Ring the death bell to let everyone know that I have died:

"Nay, if you read this line, remember not / The hand that writ it, for I love you so,"

If you read this poem, don't remember me, because I love you so much,

"That I in your sweet thoughts would be forgot, / If thinking on me then should make you woe."

That I don't want you to remember me if it causes you pain.

"O! if, I say, you look upon this verse, / When I perhaps compounded am with clay,"

But if you do read this poem when I am dead,

"Do not so much as my poor name rehearse; / But let your love even with my life decay;"

Don't even repeat my name; but let your love die with me;

"Lest the wise world should look into your moan, / And mock you with me after I am gone."

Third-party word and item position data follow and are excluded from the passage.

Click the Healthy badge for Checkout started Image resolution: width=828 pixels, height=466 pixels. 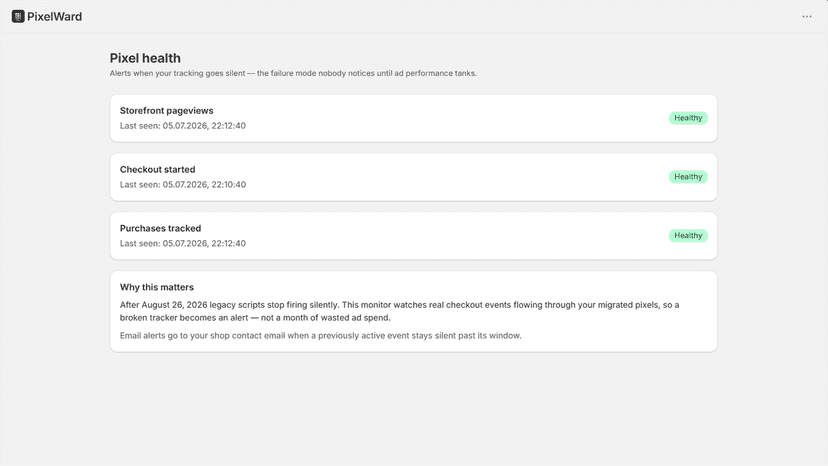tap(688, 176)
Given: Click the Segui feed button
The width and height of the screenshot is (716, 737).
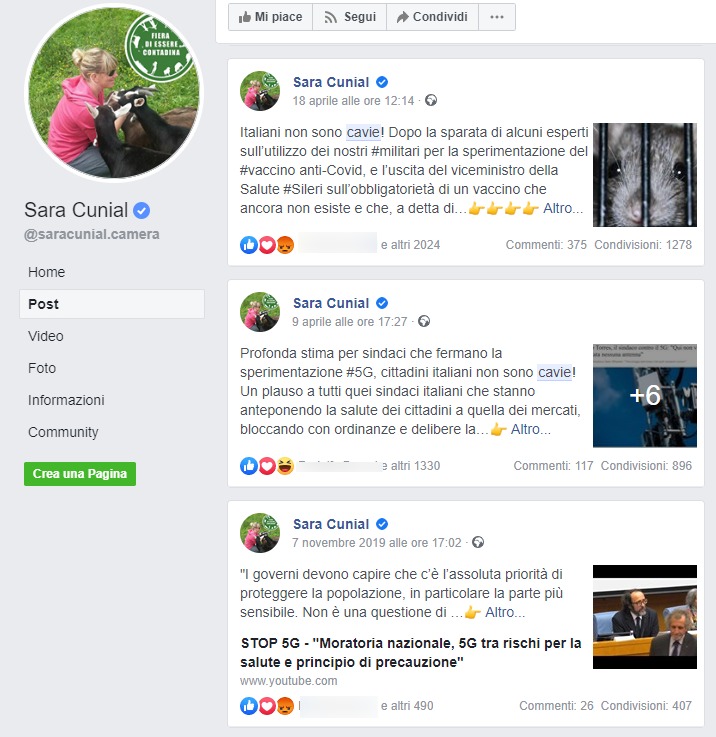Looking at the screenshot, I should pyautogui.click(x=349, y=17).
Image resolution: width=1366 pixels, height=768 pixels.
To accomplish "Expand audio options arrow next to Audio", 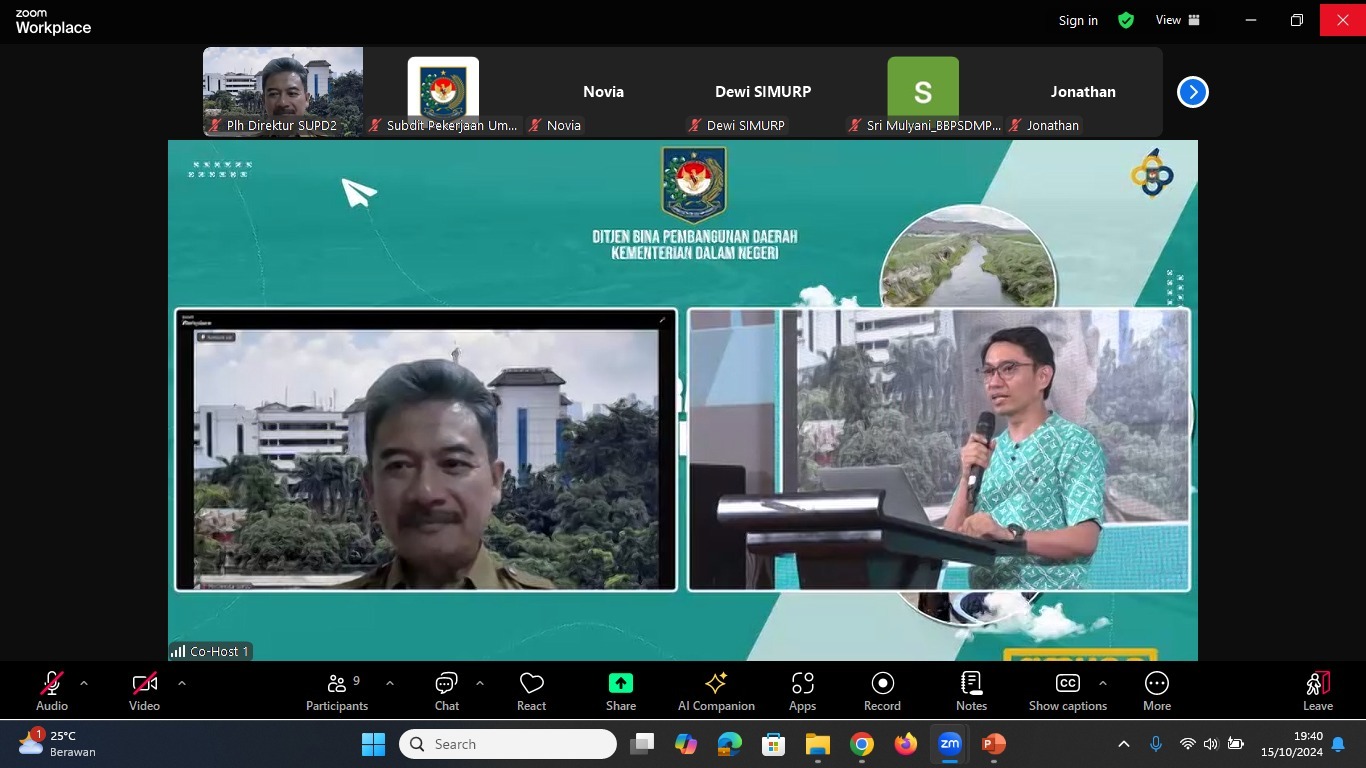I will click(x=84, y=683).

Otherwise, people will figure out why you are mourning, and make fun of your for being my friend.

Why is he saying it?

This and the following three sonnets deal with the poet's death; the speaker wonders how his memory will affect the fair lord after he is gone. The very existence of Sonnet 71 presents a paradox, since it is asking the fair lord not to remember his poet friend, but in order to know about this request, he must read the poem. Thus, in reading the poem, he will be remembering the poet. The poem can also be interpreted as a kind of role-reversal: the fair lord so often abandoned the speaker while they were both alive, and the speaker abandons the fair lord by dying.

The reason given in the final couplet for the fair lord to forget the poet and not mourn his death appears rather weak: the criticism of others is hardly a reason not to mourn a friend. However, Sonnets 57 and 58, which discuss the speaker's plight while he waits for attention from the fair lord, who prefers to spend time with other people, suggest that the opinion of the world is, in fact, very important to the fair lord. Thus the final couplet of Sonnet 71 can be seen as a bit sarcastic, pointing out the fair lord's shallow nature.

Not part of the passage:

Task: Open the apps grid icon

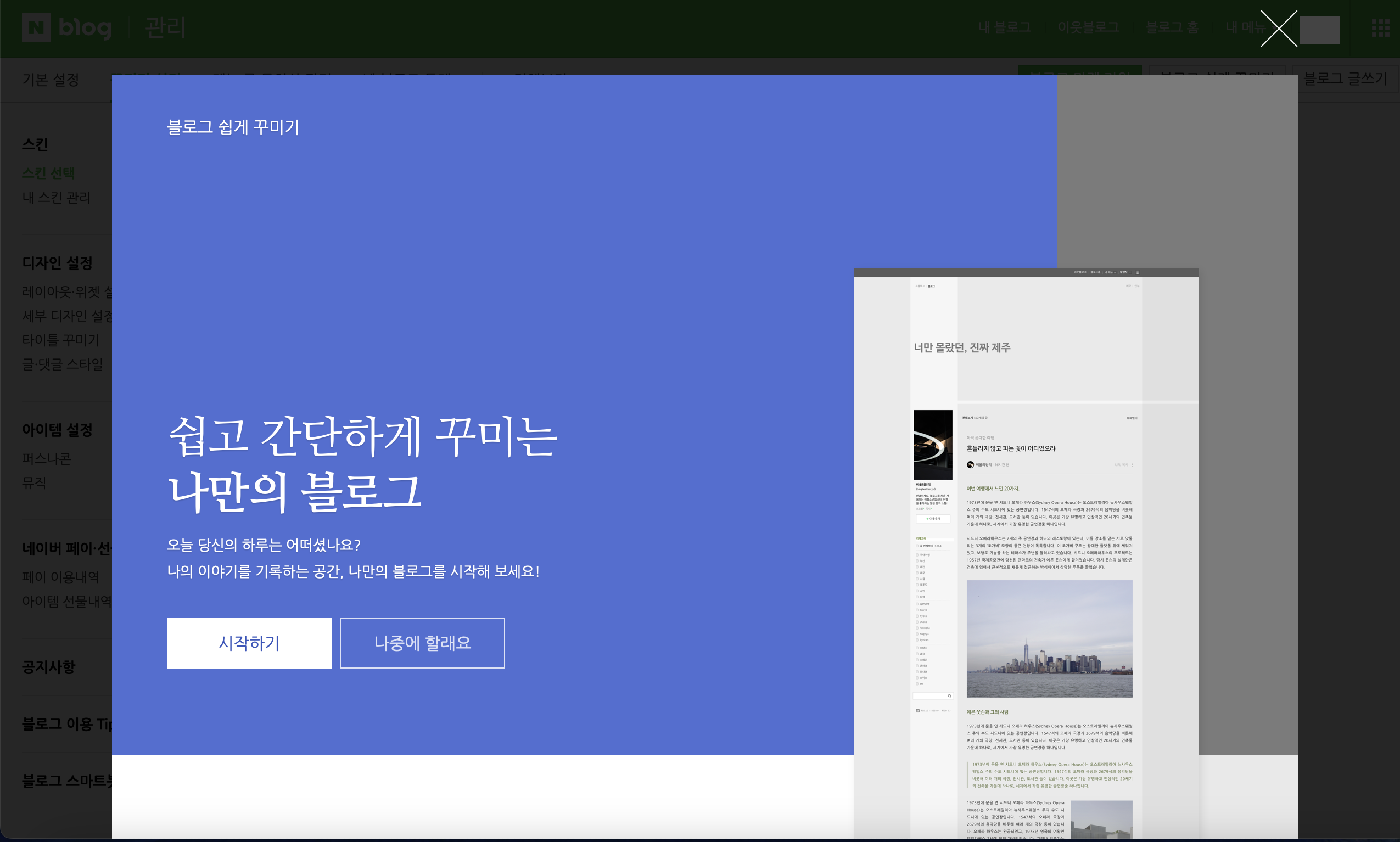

Sonnet 71's characterization of the world is contradictory: in line 4, it is referred to as "this vile world," but in line 13 it is called "the wise world." The whole tone of the poem suggests that the latter description is ironic, since the world will be prying into the fair lord's mourning in a nosy, annoying way. The idea that the world is vile is supported by Sonnet 66, which outlines all the vices of the world and the ways it has disappointed the poet, finally concluding with, "Tired with all these, from these would I be gone, / Save that, to die, I leave my love alone."

The speaker's memory seems to fade away bit by bit throughout the poem. In line one, he refers to himself as "me," but by line 6 he has become merely "the hand that writ" the poem. Line 9 reduces the memory still further to only, "this verse," and line 10 looks ahead to "When I perhaps compounded am with clay." This refers to the poet's body being reduced to dust, mixing with the clay in which it is buried. Finally, in line 11, he is only a "poor name," which he wishes the fair lord would not even speak aloud.

The state of the fair lord's memory of the speaker is likened to the speaker's decomposing body. In line 4, the poet describes how his dead body will decompose with "vilest worms;" the sentiment of other sonnets suggest that this is how the fair lord views the poet even in life. In line 10, the poet urges the fair lord not to think of him "When I perhaps compounded am with clay," or combining with the dirt in which he was buried. It is as if by this time, the fair lord's memory of him has become covered in figurative dust. Then in line 12, the poet makes a direct plea that the fair lord "let your love even with my life decay."